Should Child Sexual Abuse occur, children need to know that they can turn to someone even if they do not have a family or other emotional support system to rely on. In the United Nation’s Version, three “Articles” should be amended within the context of a new framework that allows survivors to reclaim their memories of a loving upbringing.
Article 17: Member-States should take more responsibility for that which is published online digitally. This is an important issue regarding censorship. However, children do not have the ability to defend what is published online about them. States must enact better filtering and monitoring of child pornography and online sexual content that is posted about victims without their consent. States can accomplish this in three ways:
- Mandate the reporting of pornography related income by producers. Reporting requirements should identify products to ensure that minors or those without consent are not harmed in the products of pornography-related material.
- Create a database of pornography-related material that includes proper consent documentation from actresses and actors, directors, etc. This includes pornography that is released in traditional media such as DVDs and Print.
- The prioritization of pornography viewership must become a fundamental human mental health need, especially for men, in the 21st Century. States must take more responsibility in providing resources to mental health practitioners to combat habitual pornography viewing as part of the “prissing” of Adult Men and Boys. Our definition of Manhood must include Men who do not sit behind a computer screen, but are capable of approaching and winning the affection of Women.
Article 5: In many Countries, parents and extended families create a network of abuse by failing to report and punish perpetrators. Libertarianism does not conflict with law, especially one of the most important laws of all, to protect the innocence of Children! States must not protect abusers!
Prosecuting childhood sexual abuse cases is one of the most challenging cases to prosecute for two reasons: 1. Interviewing children as witnesses recalls the traumatic episode and can lead to further psychological damage and 2. children are not reliable material witnesses. Children speak a different language than adults.
States must study and introduce a better understanding of how children interpret and communicate childhood sexual abuse trauma. The perspectives of children cannot be discarded when they are screaming at the top of their lungs for help. It is well-studied that children share a “common language” in how they perceive and communicate childhood sexual abuse. This language must be better studied, but then introduced as a framework for material evidence in prosecuting childhood sexual assault.
Article 1: The United Nations states that children are defined legally as anybody under the age 18. We move to change this definition to define “Children” as those who cannot legally consent to sexual related activity.

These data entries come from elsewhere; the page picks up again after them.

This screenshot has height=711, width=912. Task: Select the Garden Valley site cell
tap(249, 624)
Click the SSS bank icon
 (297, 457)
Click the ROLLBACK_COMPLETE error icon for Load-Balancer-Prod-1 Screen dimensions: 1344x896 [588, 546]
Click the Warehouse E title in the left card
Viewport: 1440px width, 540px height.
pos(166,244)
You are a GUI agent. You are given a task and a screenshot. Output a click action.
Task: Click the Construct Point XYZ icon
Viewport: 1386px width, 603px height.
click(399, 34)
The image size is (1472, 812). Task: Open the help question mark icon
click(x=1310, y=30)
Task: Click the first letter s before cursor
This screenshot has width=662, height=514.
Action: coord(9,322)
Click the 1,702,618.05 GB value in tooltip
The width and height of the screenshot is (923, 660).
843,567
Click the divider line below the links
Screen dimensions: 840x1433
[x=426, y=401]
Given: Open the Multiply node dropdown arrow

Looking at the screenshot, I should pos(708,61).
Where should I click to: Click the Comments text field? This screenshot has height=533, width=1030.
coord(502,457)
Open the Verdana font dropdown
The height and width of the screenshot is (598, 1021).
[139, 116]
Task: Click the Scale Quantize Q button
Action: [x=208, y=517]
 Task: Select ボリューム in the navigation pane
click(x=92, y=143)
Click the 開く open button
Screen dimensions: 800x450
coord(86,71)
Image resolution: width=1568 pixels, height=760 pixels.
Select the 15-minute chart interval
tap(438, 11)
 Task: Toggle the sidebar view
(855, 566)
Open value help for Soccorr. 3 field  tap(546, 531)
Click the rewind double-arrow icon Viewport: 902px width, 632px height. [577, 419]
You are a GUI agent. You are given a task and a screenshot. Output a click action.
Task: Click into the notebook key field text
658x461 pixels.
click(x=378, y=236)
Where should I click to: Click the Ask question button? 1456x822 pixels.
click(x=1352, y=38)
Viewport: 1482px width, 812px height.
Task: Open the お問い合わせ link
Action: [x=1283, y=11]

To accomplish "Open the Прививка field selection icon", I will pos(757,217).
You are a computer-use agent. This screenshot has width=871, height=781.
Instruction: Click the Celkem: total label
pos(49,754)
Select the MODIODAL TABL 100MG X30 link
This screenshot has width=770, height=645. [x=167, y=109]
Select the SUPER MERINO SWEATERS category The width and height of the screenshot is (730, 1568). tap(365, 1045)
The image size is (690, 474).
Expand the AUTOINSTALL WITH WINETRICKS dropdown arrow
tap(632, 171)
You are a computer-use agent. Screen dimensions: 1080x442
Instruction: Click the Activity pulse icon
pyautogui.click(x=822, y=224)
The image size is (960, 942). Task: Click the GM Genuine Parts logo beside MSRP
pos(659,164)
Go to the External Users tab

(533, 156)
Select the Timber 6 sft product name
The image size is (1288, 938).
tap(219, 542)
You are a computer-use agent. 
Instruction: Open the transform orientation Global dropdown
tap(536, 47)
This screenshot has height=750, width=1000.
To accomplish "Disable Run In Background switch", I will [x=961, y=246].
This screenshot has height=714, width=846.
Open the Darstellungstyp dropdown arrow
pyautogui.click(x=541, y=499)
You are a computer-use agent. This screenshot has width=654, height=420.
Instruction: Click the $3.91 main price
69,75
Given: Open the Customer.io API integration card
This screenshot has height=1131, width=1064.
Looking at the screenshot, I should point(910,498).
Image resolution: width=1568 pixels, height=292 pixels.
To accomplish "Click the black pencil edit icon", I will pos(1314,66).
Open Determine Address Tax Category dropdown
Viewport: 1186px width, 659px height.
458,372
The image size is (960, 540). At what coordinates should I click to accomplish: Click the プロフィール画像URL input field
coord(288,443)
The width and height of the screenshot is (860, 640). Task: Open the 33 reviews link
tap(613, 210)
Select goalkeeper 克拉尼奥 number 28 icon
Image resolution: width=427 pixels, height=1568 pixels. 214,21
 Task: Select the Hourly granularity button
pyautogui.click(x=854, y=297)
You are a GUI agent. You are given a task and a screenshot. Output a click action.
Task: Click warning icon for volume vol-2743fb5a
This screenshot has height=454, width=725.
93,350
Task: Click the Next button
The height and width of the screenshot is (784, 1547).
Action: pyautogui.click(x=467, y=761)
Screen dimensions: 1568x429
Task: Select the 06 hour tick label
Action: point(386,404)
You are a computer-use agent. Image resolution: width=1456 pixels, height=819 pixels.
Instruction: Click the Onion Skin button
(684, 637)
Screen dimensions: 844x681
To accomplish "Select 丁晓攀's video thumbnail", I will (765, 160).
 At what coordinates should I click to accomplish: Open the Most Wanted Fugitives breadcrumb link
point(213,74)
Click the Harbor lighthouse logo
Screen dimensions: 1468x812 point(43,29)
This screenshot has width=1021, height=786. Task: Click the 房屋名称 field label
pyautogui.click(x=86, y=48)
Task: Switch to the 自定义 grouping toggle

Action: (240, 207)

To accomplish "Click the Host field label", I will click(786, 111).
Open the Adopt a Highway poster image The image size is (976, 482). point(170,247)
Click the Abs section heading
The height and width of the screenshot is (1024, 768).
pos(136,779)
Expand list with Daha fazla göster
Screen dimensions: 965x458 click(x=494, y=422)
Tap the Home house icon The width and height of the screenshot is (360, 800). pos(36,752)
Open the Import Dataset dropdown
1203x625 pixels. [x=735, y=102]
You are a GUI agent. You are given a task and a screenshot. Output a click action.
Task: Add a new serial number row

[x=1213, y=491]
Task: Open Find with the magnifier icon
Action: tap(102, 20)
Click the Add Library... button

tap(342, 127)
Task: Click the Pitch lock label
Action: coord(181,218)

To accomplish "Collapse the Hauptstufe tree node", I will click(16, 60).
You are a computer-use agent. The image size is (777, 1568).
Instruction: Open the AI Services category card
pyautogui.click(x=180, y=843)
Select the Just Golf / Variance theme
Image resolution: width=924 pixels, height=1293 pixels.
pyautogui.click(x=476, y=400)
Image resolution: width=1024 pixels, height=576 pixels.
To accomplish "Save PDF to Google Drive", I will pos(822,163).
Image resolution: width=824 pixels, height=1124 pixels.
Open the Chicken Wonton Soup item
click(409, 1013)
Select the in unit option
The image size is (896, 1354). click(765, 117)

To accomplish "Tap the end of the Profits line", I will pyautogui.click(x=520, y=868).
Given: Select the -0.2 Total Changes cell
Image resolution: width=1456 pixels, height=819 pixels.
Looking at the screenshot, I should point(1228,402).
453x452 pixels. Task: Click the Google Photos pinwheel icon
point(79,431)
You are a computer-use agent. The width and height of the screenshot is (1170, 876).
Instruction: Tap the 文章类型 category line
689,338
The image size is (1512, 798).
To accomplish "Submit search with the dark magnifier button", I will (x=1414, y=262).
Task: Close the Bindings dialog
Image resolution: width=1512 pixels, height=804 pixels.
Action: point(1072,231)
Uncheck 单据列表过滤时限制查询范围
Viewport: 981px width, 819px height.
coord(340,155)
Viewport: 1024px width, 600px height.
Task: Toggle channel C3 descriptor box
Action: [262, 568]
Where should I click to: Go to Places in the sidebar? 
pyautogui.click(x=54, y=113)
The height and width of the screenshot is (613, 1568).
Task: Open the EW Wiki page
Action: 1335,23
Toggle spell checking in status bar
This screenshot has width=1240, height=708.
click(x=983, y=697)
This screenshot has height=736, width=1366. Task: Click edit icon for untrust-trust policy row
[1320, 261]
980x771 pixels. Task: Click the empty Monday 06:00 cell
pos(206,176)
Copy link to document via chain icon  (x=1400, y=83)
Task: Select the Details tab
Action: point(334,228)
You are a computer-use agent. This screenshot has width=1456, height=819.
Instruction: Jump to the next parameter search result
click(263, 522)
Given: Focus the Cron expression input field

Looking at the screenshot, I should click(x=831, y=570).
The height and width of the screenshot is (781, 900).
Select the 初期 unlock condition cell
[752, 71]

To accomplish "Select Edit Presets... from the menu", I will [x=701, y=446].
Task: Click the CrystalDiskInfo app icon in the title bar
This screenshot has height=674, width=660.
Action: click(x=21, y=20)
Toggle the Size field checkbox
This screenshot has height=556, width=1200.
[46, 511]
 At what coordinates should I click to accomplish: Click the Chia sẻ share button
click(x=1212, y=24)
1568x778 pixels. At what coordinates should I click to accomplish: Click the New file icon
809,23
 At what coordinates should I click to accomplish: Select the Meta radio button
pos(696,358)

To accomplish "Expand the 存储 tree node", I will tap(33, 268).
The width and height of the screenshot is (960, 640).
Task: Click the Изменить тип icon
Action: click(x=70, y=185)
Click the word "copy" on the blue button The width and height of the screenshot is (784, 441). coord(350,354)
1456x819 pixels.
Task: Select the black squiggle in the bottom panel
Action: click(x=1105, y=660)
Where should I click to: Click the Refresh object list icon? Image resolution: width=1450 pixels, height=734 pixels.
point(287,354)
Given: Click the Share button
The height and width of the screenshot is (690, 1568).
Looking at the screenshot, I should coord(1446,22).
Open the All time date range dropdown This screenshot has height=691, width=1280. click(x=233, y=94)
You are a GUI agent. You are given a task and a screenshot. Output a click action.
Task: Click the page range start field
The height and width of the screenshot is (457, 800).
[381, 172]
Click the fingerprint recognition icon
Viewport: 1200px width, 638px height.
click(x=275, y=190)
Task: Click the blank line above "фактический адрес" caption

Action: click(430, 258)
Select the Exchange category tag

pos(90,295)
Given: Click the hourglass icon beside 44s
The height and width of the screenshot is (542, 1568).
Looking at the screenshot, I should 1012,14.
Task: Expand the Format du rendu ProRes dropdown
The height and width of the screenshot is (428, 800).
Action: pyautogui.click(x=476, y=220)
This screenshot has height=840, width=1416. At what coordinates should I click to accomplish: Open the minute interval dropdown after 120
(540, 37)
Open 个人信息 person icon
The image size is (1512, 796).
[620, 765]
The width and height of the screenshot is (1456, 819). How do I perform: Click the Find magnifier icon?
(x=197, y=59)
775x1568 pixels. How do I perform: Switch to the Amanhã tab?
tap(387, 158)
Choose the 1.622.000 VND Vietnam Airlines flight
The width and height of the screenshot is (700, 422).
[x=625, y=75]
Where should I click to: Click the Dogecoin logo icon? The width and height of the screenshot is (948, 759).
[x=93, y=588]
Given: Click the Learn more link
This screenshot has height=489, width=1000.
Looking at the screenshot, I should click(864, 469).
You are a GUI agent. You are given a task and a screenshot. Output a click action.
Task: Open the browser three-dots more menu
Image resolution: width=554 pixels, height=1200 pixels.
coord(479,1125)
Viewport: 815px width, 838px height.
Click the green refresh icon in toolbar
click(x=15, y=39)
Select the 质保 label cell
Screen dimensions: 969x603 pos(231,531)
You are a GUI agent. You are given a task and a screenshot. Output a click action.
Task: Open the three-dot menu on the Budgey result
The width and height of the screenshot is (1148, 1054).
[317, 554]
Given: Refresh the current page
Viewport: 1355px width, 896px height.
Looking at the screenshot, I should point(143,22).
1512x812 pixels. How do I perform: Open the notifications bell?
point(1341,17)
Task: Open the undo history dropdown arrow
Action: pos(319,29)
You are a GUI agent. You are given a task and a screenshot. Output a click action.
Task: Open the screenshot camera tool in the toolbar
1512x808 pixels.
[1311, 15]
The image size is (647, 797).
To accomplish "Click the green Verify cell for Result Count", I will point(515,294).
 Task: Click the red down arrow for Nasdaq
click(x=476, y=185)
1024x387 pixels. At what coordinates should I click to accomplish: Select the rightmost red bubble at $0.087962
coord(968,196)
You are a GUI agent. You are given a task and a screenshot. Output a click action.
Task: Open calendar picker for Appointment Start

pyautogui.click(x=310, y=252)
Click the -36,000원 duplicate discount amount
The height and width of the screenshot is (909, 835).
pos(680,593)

This does not require that teenage partners sign a contract before engaging in sexual activity, this simply expands the definition to include those who have had their identities stolen digitally such as individuals who have had their image published without their consent. This is very important in prosecuting sexual abuse because often victims do not discover that they are victims until later in life.
A Children’s Bills of Rights can be accelerated and given “teeth” to actually protect children if the Bill of Rights occurs within a framework of consumer freedom AND protection. The current framework, adopted by organizations like the United Nations is virtually a PR statement when children need actual laws to protect and heal. We must push toward legalizing some aspects of “sex work” so that we can create better regulatory mechanisms around sex work reporting and accountability.
Some organizations seek solutions that obscure pornography and other digital content such as the introduction of “deep fakes.” However, that does not go far enough. Without oversight, we are exposing children and victims who have their content published without consent to a lifetime of perpetual victim-hood.